Website Connector and Datasource Configuration

The Web connector is used to retrieve data from a website using HTTP and starting from a specified URL.

Limiting Crawl Scope

The connector works by going to the seed page (the "startURIs" specified in the configuration form), collecting the content for indexing, and extracting any links to other pages. It then follows those links to collect content on other pages, extracting links to those pages, etc.

When creating a Web data source, pay attention to the "Max depth" and "Restrict To Tree" parameters (also known as "c.depth" and "c.restrictToTree" in the REST API). These properties will help limit the scope of your crawl to prevent an "unbounded" crawl that could continue for a long time, particularly if you are crawling a site with links to many pages outside the main site. An unbounded crawl may also cause memory errors in your system.

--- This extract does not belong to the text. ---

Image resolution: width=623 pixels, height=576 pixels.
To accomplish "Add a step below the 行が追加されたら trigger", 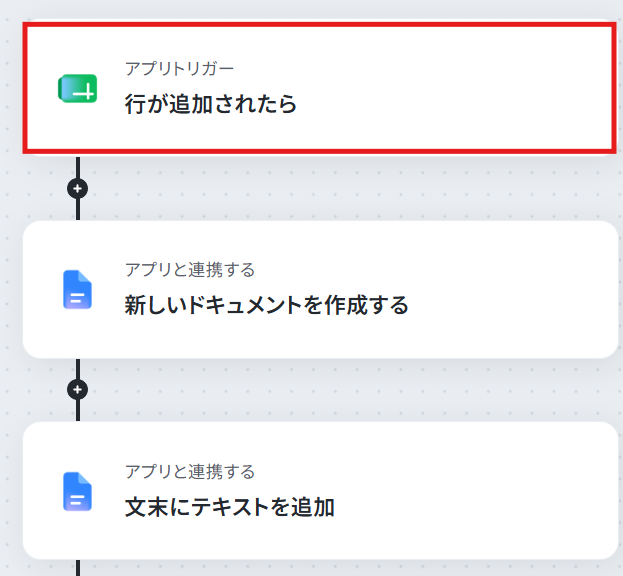I will 77,188.
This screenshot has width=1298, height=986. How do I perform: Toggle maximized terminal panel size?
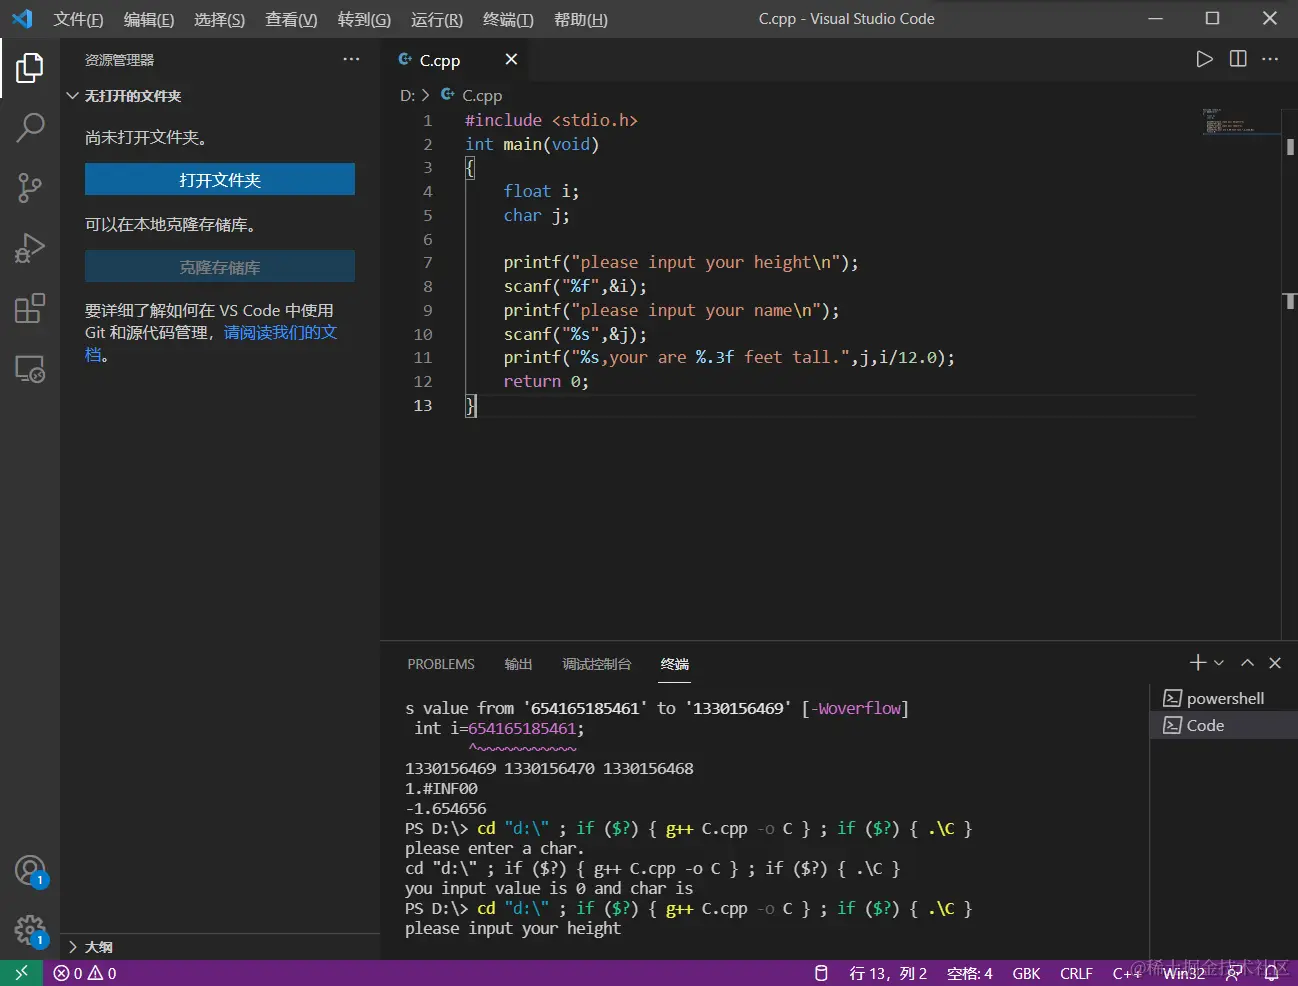coord(1247,663)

The connector keeps track of URIs it has seen, and many of the properties relate to managing the resulting database of entries. If the connector finds a standard redirect, it will track that the redirected URI has an alias, and will not re-evaluate the URI on its next runs until the alias expiration has passed. Documents that were found to be duplicates, if de-duplication is enabled, are also added to the alias list and are not re-evaluated until the alias expiration has passed.

Regular expressions can be used to restrict the crawl either by defining URI patterns that should be followed or URI patterns that should not be followed.

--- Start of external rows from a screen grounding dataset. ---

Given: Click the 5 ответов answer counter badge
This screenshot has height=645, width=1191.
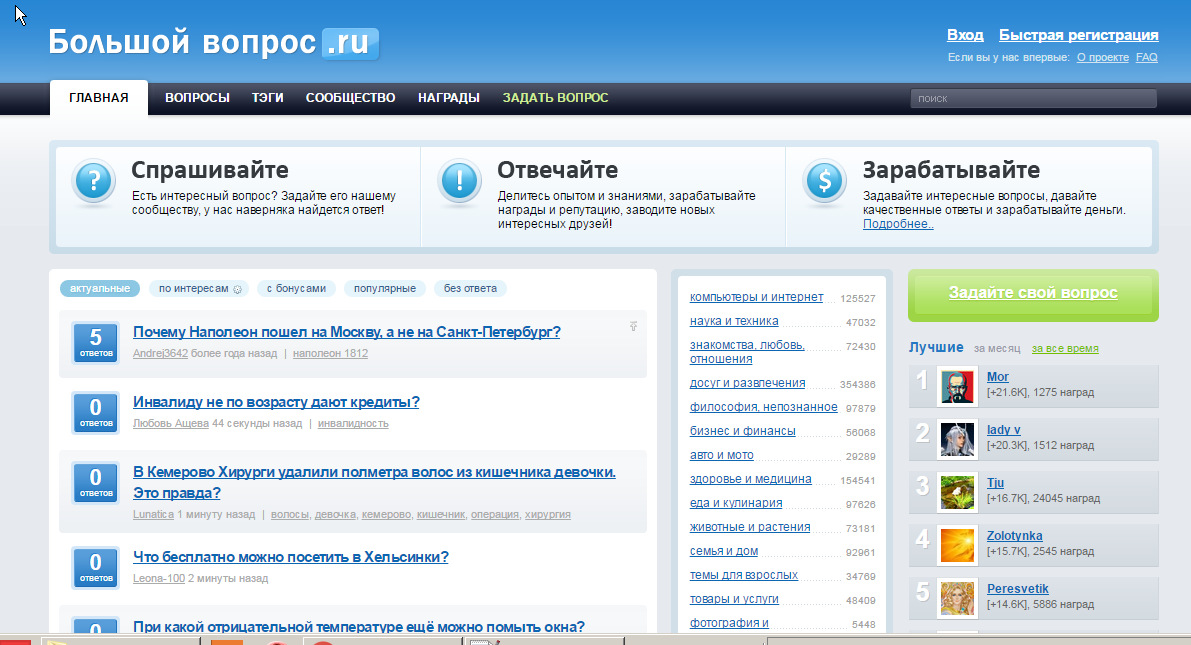Looking at the screenshot, I should point(96,344).
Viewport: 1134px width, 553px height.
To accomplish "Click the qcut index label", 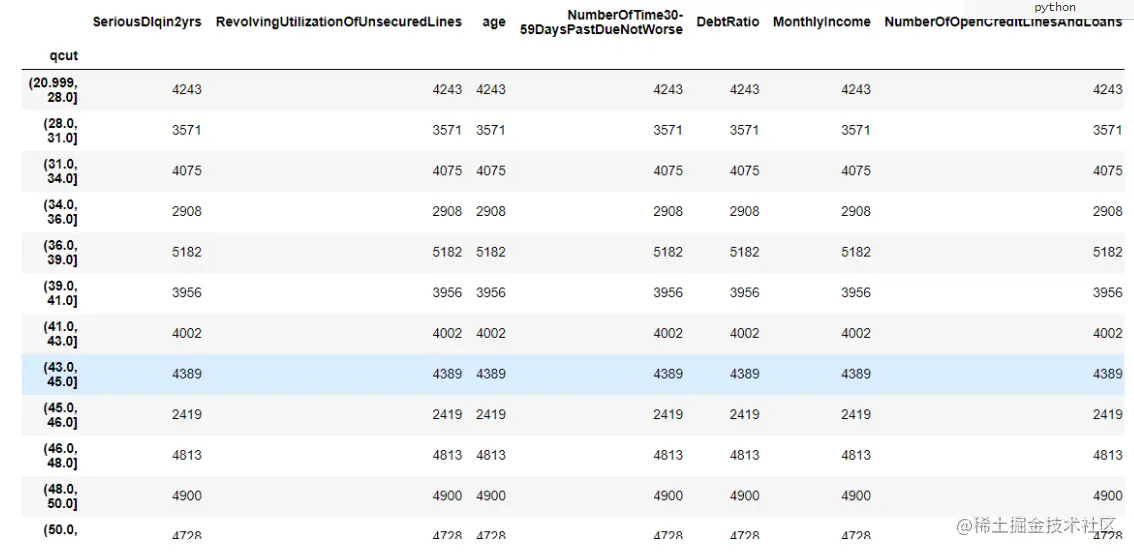I will [64, 55].
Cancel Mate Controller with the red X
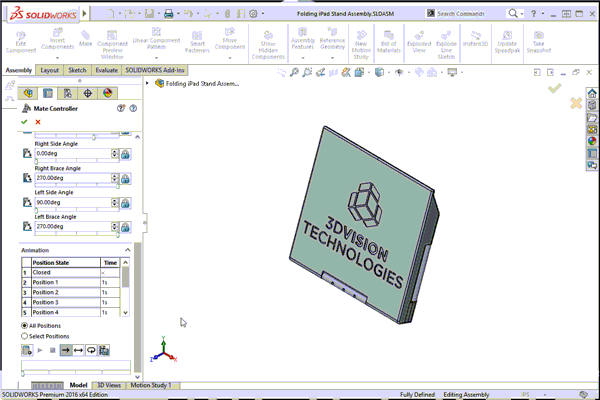The height and width of the screenshot is (400, 600). click(38, 121)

Additionally, specific patterns of the URI can also be defined to define URIs that should not be followed.

Extracting Content from Pages

The connector supports several approaches to extracting and filtering content from pages. When analyzing the HTML of a page, the connector can specifically include or exclude elements based on the HTML tag, the tag ID, or the tag class (such as a 'div' tag, or the '#content' tag ID).

Specific tags can be selected to become fields of the document if needed. For example, all content from <h1> tags can be pulled into a 'h1' field, and with field mapping be transformed into document titles.

For even more advanced capabilities, you can use jsoup selectors to find elements in the content to include or exclude from the content.

While field mapping is generally a function of the index pipeline, you can define some initial mapping to occur during the crawl. The 'initial mappings' property for each web datasource is pre-defined with three mappings, to move 'fetchedDates' to a 'fetchedDates_dts' field, to move 'lastModified' to a 'lastModified_dt' field and to move 'length' to a 'length_l' field.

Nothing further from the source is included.